Multidimensional Nominal Response Model

The Multidimensional Nominal Response Model

The MNRM was introduced by Takane and de Leeuw (1987) and McFadden (1974). Recent developments appear in Thissen et al. (2010). Revuelta (2014) describes maximum likelihood estimation algorithms and a structural model for the dimensions. Suppose that an item is scored in K nominal categories. Under the MNRM, the probability of category k, where, k = 1, …., K, conditional on a vector of D dimensions in the latent space, θ = (θ₁, …, θ_d, …, θ_D), is given by the logistic function:

$\begin{array}{ll}{P}_k(\theta )=\frac{exp(z_k)}{{\displaystyle \sum _{k\prime =1}^K}exp(z_{k\prime })},& (1)\end{array}$

where z_k is the response value of category k and is given by a linear function of the dimensions:

$\begin{array}{ll}{z}_k=c_k+a_{k1}{\theta }_1+\cdots +a_{kd}{\theta }_d\cdots +a_{kD}{\theta }_D.& (2)\end{array}$

The parameters of the model in Equation (2) are the intercept c_k and the slopes, a_k1,…, a_kd,…, a_kD. The MNRM is usually estimated under the assumption that the mean of the dimensions is zero; then the intercept represents the value of the response value for an individual whose vector of dimensions is equal to the population mean.
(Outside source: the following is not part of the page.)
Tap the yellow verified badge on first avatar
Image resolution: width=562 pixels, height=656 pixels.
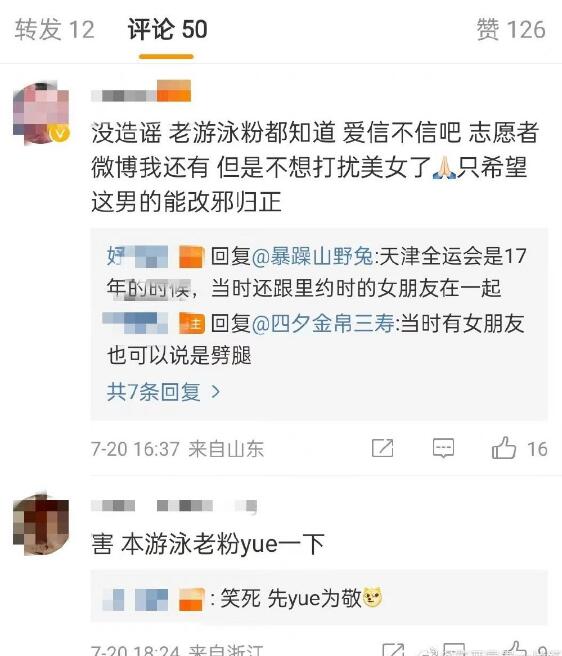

The slope a_kd represents the relation of the response value z_k with dimension d.

The model in Equations (1) and (2) with only one dimension (D = 1) is the nominal response model by Bock (1972). Equation (2) follows the classical parameterization of the model introduced by Bock (1972), although there are newer parameterizations that will be commented below.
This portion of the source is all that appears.